Inside, his first confused impressions were of warmth and elegance.
It was a beautiful house; the
rooms were gracefully proportioned, with high ceilings and large windows,
and furnished in good,
verging on expensive, taste. Whoever lived here favored light colors,
and pale wood, and simple
decorations. Mulder followed Krycek through a hallway, up a flight
of stairs, past open doors. He
saw thin gauzy curtains, shelves crammed with books, an overstuffed
chair draped with a woven silk
shawl, a framed Hokkusai print on a wall. The smoothly polished parquet
under his feet seemed to
reprove his boots.
He was being led somewhere, and he could only imagine to whom Krycek
would bring such a gift.
When Krycek finally stopped, Mulder found himself gripped by another
bout of nauseating fear, and
his legs trembled again. He hated that fear in himself, hated the pathetic
thing he had become, and he
tried to lock his knees and raise his chin and watch without a shiver
as Krycek put his hand to the
door in front of them. "I hate you," he said conversationally, thinking
it might be his last chance to say
it.
"You're filthy," Krycek said, and opened the door. The tiles on the
floor were black; the walls were
tiled with white, interrupted by a band of pale aqua at about the height
of Mulder's shoulder. There
was a huge bath tub, an open-fronted cabinet holding fluffy aqua towels,
a toilet with a wooden seat,
a wicker clothes hamper, a sink, a full length mirror. All of it was
as unreal to him as stepping into a
photograph, a magazine advert for a kind of life he could barely remember.
"You stink, Mulder. Get
clean."
Relief made him giddy. "You expect me to take a bath like this?" He
raised his cuffed hands and
shook them, rattling, at Krycek. Krycek only smiled and pulled his
gun out, and Mulder faltered and
took half a step away before he saw the small key in Krycek's other
hand. Krycek's other, gloved
hand. He stood still as the cuffs were unlocked; then he walked over
to the tub and bent down, put
the plug in and turned on the hot water. Turning around, he saw that
Krycek was sitting on the
wooden toilet seat, gun held loosely but comfortably in his right hand.
"I need to piss."
Krycek rose to his feet again and gestured him forward with a small
ironic smile. Mulder flipped the
seat up and fumbled with the zipper of his pants, encrusted with grime
and far from cooperative. He
was aware of Krycek, behind him now, probably leaning against the door,
was aware of eyes on
him. Then he turned his head a few degrees to the right, and forgot
about Krycek watching him. The
full length mirror threw his reflection back at him with a clarity
that didn't care about the time he'd
spent hiding. What he saw was a walking scarecrow, a stick figure of
a man wearing dirty, tattered
clothes, with lank hair falling over his eyes; shoulders hunched against
the cold, against expected
blows, against prying eyes; a rough beard showing traces of gray. He
was so taken aback by this that
he almost forgot what he was doing. This wasn't someone he knew. This
wasn't Fox William Mulder.
No one would know him for who he had been.

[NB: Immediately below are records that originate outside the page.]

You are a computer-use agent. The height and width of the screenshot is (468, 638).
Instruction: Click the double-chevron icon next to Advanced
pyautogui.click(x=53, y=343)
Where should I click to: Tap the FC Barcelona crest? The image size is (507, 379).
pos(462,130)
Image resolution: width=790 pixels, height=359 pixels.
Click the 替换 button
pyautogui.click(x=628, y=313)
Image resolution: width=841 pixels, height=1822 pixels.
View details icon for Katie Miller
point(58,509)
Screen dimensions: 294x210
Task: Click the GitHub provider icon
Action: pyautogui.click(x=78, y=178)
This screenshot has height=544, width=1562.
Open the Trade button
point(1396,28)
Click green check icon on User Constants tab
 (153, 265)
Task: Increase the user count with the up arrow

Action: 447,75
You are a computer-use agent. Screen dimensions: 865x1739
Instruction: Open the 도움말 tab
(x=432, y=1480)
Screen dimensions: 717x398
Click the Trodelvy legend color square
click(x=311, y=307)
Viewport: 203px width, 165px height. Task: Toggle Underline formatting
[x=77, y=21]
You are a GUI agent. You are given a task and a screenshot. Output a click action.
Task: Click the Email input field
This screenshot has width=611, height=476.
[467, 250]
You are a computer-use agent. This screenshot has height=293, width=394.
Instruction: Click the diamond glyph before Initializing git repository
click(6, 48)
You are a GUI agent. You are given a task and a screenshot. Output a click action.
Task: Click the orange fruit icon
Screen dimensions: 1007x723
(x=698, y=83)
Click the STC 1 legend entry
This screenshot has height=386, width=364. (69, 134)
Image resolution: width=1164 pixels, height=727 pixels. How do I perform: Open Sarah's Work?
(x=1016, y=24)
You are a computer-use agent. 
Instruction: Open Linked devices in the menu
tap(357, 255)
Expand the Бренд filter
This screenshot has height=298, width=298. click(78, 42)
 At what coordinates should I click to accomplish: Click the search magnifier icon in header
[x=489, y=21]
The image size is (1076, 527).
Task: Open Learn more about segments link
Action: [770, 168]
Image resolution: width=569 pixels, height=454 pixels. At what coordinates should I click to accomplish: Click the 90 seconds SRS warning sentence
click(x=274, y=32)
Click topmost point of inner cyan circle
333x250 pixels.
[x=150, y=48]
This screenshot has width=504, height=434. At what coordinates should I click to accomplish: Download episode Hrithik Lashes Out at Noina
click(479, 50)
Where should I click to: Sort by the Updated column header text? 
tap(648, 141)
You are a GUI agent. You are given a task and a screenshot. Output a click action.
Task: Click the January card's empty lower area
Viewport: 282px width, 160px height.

"The nose," Krycek said, answering an unspoken question. "It's very...
distinctive."
The sound of the flushing toilet almost covered his, "Fuck." He kicked
his hiking boots off and bent
down to peel away two layers of socks, checking his toes as he did
to make sure they weren't
frozen, weren't numb. As he straightened up again he pulled the sweater
over his head and dumped it
carelessly on the floor. The shirt, too, and then he paused and walked
over to the tub and checked
the water temperature. "So how's life in the military these days? Is
it hard work, hunting for
dissidents?"
He didn't glance back at his clothes, but he did wonder where his coat
was, if it had been left behind
on a snowy street, if he would ever see it again. It was too short
for him, but it had belonged to
Frohike and so he'd kept it, as a reminder of the first death he'd
witnessed as the new world order
was implemented. By people like Krycek.
"Grueling." Footsteps against tile, and then Krycek's voice was much
closer to him. "I think we'll have
to issue nose filters in the future." Gloved fingertips ran down his
side, and he flinched. "Mulder, I
used to think that if you had one flaw it was that you were too skinny."
"You don't like my new look?" He glanced over his shoulder at the neat,
clean, well-muscled,
uniformed man who had once been his partner, who had briefly been his
lover. "Post-apocalyptic
anorexia. I thought I might set a new fashion."
Krycek shook his head. "Not with that beard." He touched a finger to
it. "Ugliest thing I've ever seen.
Between that and the stink, you have to be the least successful hustler
in DC. I heard you were selling
your ass on the street, but it looks like that was only a rumor."
Shoving his pants down, Mulder found himself laughing, roughly. "I've
sold every part of my body
that anyone was willing to pay for, except my kidneys. Is that what
this is all about? Better get on
with it, I charge by the hour."
"I never thought of you as the kind of guy who'd whore for a living."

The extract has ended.